INSTRUCTIONS TO FOLLOW: Starting with the line that contains "You are a GUI agent. The screenshot is 28×976." and going on through the line that contains "Wspierający (22, 958)", copy out every line of the listing, including the lines that give instructions, and shift each coordinate in the answers by adding -52 to it.

BEGIN THE DATA

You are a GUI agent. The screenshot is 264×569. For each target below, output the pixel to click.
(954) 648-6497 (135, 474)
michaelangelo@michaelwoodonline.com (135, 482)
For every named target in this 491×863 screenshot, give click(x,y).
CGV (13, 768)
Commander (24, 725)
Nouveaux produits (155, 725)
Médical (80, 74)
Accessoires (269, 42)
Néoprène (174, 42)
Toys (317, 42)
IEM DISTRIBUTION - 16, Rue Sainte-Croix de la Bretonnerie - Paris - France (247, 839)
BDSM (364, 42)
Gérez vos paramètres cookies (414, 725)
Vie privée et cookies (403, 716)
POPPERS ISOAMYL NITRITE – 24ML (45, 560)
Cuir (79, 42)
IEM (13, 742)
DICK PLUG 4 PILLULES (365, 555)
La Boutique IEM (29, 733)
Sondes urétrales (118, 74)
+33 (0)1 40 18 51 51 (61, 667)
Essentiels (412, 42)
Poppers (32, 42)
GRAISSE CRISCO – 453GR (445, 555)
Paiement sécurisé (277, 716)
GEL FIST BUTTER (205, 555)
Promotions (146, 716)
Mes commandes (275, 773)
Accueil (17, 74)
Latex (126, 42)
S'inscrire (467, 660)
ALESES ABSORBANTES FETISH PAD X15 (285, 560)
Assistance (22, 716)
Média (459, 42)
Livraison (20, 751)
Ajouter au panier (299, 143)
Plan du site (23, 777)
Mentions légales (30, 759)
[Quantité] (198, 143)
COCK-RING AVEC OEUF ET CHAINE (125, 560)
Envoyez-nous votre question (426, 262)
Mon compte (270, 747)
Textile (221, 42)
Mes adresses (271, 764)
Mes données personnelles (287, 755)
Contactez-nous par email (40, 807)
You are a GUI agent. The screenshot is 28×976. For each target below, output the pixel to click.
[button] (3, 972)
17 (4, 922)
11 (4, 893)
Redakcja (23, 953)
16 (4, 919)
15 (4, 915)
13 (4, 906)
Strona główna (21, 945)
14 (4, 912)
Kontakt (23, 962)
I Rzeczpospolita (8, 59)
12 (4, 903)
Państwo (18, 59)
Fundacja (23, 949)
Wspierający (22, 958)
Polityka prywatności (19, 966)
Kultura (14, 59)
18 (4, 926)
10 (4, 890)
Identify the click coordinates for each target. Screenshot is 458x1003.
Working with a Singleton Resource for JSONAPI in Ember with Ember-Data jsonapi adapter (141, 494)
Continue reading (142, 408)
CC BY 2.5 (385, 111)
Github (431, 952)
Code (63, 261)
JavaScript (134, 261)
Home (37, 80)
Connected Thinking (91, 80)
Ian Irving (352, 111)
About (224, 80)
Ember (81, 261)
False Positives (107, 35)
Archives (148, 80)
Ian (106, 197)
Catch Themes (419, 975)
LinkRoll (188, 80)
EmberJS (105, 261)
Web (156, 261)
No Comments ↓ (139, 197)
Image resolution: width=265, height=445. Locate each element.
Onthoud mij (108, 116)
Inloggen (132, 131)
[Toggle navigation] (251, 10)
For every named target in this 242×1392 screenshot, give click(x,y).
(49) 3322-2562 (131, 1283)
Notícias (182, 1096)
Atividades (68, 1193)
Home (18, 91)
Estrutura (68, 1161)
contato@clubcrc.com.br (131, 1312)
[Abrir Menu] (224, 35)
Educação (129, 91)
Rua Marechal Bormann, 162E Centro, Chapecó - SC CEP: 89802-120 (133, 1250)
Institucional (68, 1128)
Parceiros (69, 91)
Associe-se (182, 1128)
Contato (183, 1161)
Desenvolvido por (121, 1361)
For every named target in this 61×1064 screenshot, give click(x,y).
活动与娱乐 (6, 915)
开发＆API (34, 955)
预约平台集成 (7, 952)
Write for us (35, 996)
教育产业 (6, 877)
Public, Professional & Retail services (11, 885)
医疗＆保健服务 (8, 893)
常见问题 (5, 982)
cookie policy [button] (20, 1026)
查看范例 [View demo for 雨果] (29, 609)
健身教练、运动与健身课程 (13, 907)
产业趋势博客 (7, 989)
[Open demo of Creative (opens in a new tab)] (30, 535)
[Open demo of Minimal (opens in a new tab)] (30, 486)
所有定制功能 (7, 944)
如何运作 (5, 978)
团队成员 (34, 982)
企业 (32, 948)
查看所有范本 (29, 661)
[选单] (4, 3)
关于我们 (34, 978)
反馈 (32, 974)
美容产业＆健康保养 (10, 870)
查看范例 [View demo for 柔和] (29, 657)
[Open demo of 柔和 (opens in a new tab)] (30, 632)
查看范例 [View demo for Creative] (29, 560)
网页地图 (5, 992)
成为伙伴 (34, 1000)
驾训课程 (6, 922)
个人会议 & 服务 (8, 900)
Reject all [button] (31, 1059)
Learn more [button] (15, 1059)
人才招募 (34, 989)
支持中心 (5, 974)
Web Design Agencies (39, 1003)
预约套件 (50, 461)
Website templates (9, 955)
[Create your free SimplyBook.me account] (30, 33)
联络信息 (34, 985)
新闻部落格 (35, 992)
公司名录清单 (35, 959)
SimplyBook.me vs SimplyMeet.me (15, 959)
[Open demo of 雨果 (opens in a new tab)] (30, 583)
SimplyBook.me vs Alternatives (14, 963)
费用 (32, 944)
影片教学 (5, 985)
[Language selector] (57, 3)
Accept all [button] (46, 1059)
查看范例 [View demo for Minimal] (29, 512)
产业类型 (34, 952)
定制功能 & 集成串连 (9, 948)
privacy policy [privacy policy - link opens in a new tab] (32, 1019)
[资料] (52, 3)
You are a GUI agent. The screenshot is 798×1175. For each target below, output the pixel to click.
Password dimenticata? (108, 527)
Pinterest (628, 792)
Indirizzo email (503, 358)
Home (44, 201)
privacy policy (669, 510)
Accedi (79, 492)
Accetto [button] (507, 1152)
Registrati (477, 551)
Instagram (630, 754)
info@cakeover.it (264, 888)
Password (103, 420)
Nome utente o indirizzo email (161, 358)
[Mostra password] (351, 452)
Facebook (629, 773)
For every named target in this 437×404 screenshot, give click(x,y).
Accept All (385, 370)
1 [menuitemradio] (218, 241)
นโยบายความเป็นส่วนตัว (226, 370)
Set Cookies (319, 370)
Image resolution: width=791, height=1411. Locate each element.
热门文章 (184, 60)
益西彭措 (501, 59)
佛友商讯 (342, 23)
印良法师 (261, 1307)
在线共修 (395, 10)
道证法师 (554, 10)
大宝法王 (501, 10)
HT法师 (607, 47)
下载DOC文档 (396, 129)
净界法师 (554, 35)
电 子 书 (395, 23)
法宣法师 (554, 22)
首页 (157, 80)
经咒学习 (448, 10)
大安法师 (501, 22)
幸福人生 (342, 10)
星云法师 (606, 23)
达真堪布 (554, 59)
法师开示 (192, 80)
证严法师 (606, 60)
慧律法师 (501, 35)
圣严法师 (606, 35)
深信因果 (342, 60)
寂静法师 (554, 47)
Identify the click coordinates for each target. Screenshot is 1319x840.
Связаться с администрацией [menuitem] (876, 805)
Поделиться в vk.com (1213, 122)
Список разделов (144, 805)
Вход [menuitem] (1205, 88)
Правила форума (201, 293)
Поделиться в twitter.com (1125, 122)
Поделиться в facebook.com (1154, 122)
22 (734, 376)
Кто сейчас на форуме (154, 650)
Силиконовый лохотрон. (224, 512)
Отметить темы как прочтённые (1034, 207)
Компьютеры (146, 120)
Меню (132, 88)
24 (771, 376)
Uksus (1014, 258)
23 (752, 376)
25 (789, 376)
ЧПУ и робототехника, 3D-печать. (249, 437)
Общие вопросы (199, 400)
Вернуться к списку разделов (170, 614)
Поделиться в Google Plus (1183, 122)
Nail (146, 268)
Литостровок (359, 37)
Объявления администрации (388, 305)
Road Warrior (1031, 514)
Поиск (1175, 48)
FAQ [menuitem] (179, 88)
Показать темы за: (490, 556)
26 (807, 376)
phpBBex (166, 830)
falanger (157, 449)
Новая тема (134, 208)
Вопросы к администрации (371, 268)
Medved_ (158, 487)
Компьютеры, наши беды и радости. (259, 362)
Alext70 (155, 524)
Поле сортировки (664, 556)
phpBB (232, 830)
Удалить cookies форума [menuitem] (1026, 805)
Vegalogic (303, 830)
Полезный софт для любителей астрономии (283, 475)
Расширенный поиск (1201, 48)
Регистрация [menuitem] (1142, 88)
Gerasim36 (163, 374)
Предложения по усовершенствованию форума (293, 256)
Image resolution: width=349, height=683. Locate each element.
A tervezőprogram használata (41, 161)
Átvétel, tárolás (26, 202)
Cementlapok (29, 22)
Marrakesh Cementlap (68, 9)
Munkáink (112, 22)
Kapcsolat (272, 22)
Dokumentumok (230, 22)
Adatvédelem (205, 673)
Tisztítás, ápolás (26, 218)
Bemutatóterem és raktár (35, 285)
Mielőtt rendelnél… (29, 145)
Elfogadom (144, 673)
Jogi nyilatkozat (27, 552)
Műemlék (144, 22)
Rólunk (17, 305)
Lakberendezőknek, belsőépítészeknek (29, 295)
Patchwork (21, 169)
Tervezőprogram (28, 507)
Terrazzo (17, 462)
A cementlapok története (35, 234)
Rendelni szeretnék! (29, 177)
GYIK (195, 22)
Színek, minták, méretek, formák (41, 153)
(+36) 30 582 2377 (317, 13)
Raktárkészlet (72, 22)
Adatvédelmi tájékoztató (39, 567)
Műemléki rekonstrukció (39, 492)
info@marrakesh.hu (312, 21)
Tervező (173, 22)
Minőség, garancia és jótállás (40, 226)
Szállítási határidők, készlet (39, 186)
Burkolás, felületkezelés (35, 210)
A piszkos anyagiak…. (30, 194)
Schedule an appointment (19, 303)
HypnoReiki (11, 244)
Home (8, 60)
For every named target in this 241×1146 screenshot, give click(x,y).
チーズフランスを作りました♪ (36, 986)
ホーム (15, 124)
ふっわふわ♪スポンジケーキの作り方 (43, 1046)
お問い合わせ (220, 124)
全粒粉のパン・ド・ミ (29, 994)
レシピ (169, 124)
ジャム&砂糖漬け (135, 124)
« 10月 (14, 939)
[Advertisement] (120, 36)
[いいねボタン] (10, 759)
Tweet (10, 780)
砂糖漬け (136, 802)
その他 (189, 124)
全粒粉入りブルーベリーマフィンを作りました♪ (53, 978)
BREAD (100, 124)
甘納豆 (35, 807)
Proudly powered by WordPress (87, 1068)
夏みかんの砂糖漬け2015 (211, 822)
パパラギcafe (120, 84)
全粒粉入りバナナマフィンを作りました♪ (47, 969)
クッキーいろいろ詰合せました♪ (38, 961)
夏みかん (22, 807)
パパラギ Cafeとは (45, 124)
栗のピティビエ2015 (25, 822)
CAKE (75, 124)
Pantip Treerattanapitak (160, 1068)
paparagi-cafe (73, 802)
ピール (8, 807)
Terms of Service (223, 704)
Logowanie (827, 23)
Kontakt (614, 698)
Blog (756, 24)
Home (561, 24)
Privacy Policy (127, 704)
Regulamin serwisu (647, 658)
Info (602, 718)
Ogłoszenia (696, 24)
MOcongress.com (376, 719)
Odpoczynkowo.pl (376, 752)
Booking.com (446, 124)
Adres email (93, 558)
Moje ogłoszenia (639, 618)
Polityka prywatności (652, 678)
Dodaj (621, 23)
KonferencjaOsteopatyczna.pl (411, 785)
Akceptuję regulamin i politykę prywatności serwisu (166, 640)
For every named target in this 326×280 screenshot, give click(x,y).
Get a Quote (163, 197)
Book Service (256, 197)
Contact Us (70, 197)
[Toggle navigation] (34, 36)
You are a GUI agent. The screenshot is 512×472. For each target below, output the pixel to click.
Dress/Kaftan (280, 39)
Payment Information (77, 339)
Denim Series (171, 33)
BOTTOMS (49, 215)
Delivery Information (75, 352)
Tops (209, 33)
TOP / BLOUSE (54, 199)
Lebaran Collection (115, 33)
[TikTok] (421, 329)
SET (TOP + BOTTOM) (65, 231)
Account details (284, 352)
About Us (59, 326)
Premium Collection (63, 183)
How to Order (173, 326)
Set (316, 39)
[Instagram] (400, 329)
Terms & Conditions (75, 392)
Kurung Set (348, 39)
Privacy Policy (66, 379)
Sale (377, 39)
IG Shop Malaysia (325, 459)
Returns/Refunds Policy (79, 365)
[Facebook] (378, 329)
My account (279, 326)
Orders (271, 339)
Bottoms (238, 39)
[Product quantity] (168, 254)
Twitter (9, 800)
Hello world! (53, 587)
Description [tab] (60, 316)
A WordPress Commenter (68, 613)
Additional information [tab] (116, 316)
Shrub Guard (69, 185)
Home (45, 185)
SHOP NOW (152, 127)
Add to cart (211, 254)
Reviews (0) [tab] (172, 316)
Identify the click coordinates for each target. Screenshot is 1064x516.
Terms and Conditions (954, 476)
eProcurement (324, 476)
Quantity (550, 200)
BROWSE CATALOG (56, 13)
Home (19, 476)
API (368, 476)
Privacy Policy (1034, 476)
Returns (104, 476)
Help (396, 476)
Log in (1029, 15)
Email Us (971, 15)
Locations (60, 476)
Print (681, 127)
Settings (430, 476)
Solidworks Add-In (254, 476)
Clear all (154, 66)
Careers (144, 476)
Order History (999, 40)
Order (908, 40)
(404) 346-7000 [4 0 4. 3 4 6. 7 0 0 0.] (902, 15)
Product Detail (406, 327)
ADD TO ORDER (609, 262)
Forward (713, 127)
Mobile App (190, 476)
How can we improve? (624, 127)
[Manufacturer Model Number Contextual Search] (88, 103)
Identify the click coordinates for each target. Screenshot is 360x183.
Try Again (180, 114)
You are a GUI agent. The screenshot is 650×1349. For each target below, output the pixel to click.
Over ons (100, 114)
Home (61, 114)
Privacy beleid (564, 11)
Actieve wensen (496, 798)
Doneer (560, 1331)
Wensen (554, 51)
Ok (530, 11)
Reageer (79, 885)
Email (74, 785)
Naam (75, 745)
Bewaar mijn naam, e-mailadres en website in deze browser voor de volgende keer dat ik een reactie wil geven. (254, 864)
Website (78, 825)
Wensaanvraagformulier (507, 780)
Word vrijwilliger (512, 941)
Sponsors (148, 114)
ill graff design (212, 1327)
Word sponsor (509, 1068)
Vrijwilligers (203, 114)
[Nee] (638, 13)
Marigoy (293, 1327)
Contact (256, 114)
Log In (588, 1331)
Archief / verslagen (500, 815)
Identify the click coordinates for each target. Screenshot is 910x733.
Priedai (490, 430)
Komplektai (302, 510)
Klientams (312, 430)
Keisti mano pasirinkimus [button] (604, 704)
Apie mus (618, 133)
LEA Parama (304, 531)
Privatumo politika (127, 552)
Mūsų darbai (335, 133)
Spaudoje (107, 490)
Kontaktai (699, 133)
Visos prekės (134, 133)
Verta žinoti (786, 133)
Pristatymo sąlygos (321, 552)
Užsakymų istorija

END THE DATA

IN RESPONSE:
You are a GUI agent. The screenshot is 28×976. For each target below, output the pixel to click.
[button] (-49, 920)
17 (-48, 870)
11 (-48, 841)
Redakcja (-29, 901)
16 (-48, 867)
15 (-48, 863)
13 (-48, 854)
Strona główna (-31, 893)
14 (-48, 860)
Kontakt (-29, 910)
I Rzeczpospolita (-44, 7)
12 (-48, 851)
Państwo (-34, 7)
Fundacja (-29, 897)
Wspierający (-30, 906)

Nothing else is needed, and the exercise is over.